Esperança de auditório (Bia Bernardi)

Quem nunca aqui assistiu aqueles programas de auditório, que trazem família, mãe, gato, cachorro e marido perdido?

Jogando limpo: ao mesmo tempo que é engraçado, é triste e é também esquisito. Engraçado porque mostram situações inusitadas e que a gente até desacredita que possa ser possível. Triste porque é aqui que notamos até onde o ser humano é capaz de chegar por tão pouco, por mixarias. Esquisito porque… Ah, porque é oras!

Por mais que mudemos de um canal para o outro, tudo parece muito igual e às vezes até um tanto quanto forçado – e se a gente prestar atenção começa a achar detalhes e mais detalhes que usaremos para provar nossa teoria. É família que briga, gente que ganha reforma da casa, do visual, que viaja, que perde, que acha, que vende, que doa, que pede, que é rica, que é pobre…

De uns tempos para cá passei a não mais dar nenhuma bola para isso e nesse ponto incluo, com muito orgulho, obrigada!, o famigerado BBB e todas as suas decadentes gerações. Eu pensava com meus botões: isso não me acrescenta nada! E então ia cuidar da minha vida ignorando a massa de manifestações televisivas.

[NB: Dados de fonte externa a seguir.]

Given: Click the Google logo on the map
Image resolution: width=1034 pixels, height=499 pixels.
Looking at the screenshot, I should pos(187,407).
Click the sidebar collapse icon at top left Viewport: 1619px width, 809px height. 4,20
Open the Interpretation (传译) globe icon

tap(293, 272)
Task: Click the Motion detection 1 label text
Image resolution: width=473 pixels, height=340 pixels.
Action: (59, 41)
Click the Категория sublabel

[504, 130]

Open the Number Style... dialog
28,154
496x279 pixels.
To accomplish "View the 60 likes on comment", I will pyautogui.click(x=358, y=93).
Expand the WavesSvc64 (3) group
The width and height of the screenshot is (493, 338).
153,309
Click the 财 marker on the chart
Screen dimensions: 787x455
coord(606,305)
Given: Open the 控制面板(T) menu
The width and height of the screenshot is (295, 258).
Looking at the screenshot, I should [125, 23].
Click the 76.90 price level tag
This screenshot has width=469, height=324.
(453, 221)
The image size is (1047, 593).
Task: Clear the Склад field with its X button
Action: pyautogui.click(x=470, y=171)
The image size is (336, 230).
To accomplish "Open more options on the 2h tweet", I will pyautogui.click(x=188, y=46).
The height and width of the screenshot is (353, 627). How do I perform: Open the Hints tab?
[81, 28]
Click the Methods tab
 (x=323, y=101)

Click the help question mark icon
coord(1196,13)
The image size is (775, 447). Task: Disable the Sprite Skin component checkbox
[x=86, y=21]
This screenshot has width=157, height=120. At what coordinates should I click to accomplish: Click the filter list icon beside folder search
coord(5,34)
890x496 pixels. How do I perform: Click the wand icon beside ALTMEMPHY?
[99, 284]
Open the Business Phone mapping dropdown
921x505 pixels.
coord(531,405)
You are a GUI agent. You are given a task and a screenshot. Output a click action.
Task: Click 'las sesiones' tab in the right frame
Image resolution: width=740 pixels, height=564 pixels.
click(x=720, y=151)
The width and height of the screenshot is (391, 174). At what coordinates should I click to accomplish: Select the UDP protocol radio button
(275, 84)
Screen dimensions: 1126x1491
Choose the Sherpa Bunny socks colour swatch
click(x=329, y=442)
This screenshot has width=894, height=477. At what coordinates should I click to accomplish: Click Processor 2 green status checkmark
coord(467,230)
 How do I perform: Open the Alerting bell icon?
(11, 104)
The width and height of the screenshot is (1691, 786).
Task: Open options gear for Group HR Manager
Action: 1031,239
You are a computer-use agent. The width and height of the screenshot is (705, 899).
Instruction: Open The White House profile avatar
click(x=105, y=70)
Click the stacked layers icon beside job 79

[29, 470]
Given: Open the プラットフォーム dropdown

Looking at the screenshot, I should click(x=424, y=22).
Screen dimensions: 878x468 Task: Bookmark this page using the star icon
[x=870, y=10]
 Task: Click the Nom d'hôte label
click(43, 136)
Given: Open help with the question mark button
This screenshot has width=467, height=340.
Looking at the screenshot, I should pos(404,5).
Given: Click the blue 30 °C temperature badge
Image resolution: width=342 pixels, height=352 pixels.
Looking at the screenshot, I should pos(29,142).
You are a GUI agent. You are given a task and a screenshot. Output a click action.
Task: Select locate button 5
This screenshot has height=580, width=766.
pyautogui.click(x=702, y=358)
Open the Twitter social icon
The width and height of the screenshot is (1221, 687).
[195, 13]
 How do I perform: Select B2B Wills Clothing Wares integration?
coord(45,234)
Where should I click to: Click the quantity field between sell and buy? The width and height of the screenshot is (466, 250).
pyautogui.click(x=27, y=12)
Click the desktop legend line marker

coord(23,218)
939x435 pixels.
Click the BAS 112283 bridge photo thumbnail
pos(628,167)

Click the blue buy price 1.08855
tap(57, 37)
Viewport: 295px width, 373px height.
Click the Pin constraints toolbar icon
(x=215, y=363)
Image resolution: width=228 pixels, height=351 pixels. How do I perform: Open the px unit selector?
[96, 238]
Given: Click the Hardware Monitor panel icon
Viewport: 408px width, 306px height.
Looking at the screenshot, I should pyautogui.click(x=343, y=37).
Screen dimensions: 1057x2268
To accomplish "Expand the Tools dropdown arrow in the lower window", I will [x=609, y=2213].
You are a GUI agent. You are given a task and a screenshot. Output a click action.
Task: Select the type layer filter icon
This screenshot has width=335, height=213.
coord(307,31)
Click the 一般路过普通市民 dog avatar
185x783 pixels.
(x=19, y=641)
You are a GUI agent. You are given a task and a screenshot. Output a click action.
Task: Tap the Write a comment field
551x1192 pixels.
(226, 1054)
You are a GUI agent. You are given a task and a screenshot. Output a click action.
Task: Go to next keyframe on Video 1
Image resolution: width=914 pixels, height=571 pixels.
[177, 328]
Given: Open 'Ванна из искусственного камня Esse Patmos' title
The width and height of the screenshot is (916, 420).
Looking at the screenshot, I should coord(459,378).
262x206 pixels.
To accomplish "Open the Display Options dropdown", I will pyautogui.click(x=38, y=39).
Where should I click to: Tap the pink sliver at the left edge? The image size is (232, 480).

Porém, essa semana fui surpreendida.

Não é costume das pessoas acreditarem e sentirem a importância de algo sem que tenham passado pela experiência. Assumo que não sou diferente disso e como disse. Até ver que alguém participa de um programa de televisão e ganha um banho de loja e de beleza, é comum, supérfluo e não tem a menor importância na minha vida. Agora, quando o tal programa vai atrás do pai que esse mesmo alguém nunca conheceu… Acho que é bem diferente. Não pelo programa em si, mas pelo tão esperado feliz abraço entre pai e filha.

E mais que disso, é incrível ver a reação de quem tramou o encontro: meu primo, aquele garotinho todo na dele, magrelinho por fora, feito ponto de exclamação, mas esquisitinho por dentro, feito interrogação. Lembra dele? Pois é, o próprio.

E digo o porquê me surpreendi: porque senti que ainda dá para fazer coisas boas até mesmo com o que parece ser ruim, que depende de nós chegar ao topo e que, já dizia meu filósofo predileto, pra querer, é preciso querer forte. E talvez também dê para dizer que – guardando as devidas proporções da comparação, é claro -, os fins justificam seus meios!

Sabe, é aí que a coisa toda começa a fazer sentido e mostra que ainda há um fio de esperança, com a ponta perdida no mundo. Vale a pena procurar? Um poeta já disse que se a alma não for pequena, tudo vale.